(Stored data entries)
((

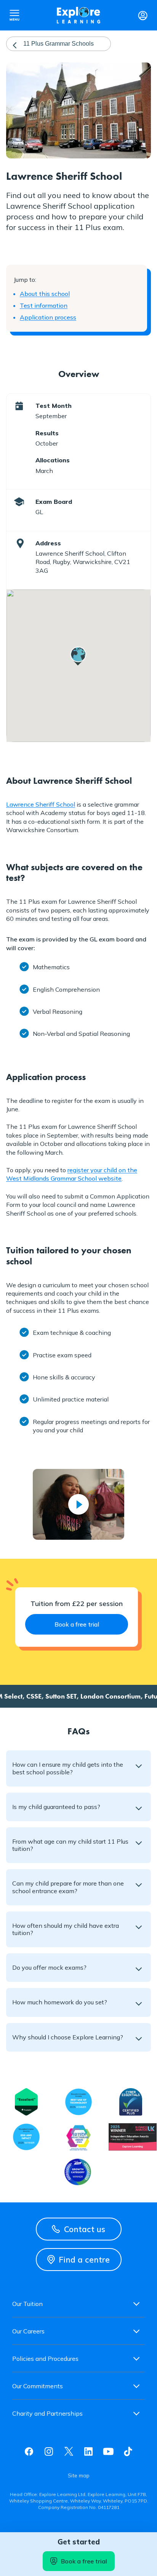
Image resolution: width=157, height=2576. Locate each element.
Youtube (108, 2451)
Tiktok (128, 2451)
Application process (48, 317)
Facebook (29, 2451)
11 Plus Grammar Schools (58, 43)
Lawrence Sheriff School (40, 804)
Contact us (84, 2229)
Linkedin (88, 2451)
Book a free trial (84, 2561)
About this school (45, 293)
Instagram (49, 2451)
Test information (43, 305)
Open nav (14, 15)
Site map (79, 2475)
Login (142, 15)
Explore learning (78, 15)
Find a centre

))

## About this exercise:
Word for word, restate the lines above from the line containing "Youtube (108, 2451)" through the line containing "About this school (45, 293)", with both included and nothing else.

## Solution:
Youtube (108, 2451)
Tiktok (128, 2451)
Application process (48, 317)
Facebook (29, 2451)
11 Plus Grammar Schools (58, 43)
Lawrence Sheriff School (40, 804)
Contact us (84, 2229)
Linkedin (88, 2451)
Book a free trial (84, 2561)
About this school (45, 293)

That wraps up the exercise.